Using canonical links to keep a site out of Google search results

Use noindex to keep pages out of Google’s index

The only correct way to keep results out of Google’s index is to use noindex.

At the risk of being pendantic, Google’s (or any search engine’s) search results are composed of items that have been indexed. Googlebot honors a couple of ways to instruct it to omit a page from its index. If you don’t use these methods, don’t be surpised if your page ends up in the search results.

So the short answer is yes, use noindex to keep things out of the index. Or better yet, use the X-Robots-Tag HTTP header (see below).

Don’t use robots.txt for this

robots.txt prevents pages from being spidered which is a related, but distinct, concept to indexing. Many non-spidered pages that have strong backlinks can and do rank well in the Google search results.

You may have seen some, they look like the example at the bottom of this Moz.com article.

Google explains:

robots.txt Disallow does not guarantee that a page will not appear in results: Google may still decide, based on external information such as incoming links, that it is relevant. If you wish to explicitly block a page from being indexed, you should instead use the noindex robots meta tag or X-Robots-Tag HTTP header. In this case, you should not disallow the page in robots.txt, because the page must be crawled in order for the tag to be seen and obeyed.

Canonical URL’s don’t exclude anything from Google’s index

Canonical URL’s tell Google that the referring and referred pages represent the same content, for “consolidating link signals for the duplicate or similar content” — that is, they help with SEO.

But to really drive traffic from one particular page, Google suggests:

It's a good idea to pick one of those URLs as your preferred (canonical) destination, and use 301 redirects to send traffic from the other URLs to your preferred URL. A server-side 301 redirect is the best way to ensure that users and search engines are directed to the correct page. The 301 status code means that a page has permanently moved to a new location.

But this 301 solution won’t help you, because you need users to be able to see the dev. site.

A note on canonical and alternative URLs

Note, it is perfectly reasonable for Google to send traffic to non-canonical URLs — different presentations of the same content can be appropriate in different contexts. Consider content you share at both at your regular “www.” site and a mobile “m.” site that is highly optimized for phones. Another example, Google might present a non-canonical PDF version if the user included “PDF” in their search phrase.

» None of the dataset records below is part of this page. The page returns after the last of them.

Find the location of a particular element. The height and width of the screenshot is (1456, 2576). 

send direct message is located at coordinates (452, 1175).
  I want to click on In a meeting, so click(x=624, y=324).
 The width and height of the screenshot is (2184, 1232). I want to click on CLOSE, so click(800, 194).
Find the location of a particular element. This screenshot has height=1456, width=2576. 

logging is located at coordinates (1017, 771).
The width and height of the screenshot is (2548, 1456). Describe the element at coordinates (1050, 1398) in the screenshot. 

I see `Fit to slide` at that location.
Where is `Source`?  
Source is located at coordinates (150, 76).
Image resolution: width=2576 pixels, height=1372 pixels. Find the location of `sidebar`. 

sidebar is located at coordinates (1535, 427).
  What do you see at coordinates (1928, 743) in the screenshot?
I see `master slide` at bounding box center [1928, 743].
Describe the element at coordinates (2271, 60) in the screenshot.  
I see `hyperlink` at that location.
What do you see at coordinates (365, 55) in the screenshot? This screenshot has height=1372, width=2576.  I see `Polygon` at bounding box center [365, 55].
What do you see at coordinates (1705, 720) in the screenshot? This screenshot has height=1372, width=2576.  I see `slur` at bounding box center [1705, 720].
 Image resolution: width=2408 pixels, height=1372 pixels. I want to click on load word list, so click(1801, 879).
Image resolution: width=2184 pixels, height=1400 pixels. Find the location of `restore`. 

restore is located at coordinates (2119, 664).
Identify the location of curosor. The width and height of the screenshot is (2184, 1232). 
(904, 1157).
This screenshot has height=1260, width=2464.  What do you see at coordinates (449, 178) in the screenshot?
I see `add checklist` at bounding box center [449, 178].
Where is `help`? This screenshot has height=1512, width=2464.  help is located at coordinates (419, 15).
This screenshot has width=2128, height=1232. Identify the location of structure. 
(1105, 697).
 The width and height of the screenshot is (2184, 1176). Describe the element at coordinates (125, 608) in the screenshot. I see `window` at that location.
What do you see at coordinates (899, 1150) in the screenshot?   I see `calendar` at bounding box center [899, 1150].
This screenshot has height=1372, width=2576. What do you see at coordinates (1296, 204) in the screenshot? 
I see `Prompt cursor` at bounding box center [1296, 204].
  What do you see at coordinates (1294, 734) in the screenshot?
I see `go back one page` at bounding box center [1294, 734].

But why does Google like your “dev.” site anyway?

Google’s algorythm doesn’t care that your dev site might have unapproved content, and your users probably don’t either. (It also doesn’t much care how you or your bosses feel about this.)

Here are a few things Google does care about:

  1. Google rewards freshness of content. If you dev site changes much more often (it does, doesn’t it?) that may be a positive SEO signal.

  2. People on the web might have discovered your dev site and be linking to it for one reason or another.

  3. If your dev site has significant technical upgrades, or gets less traffic than your production site, it might be faster — and Google rewards speed.

Why an HTTP header solution would be better for you than a meta tag

If you use the X-Robots HTTP tag to return the noindex instruction, that can be configured on the web server, not on your HTML files or other content files. So you won’t need to change anything when you promote the files to your production site.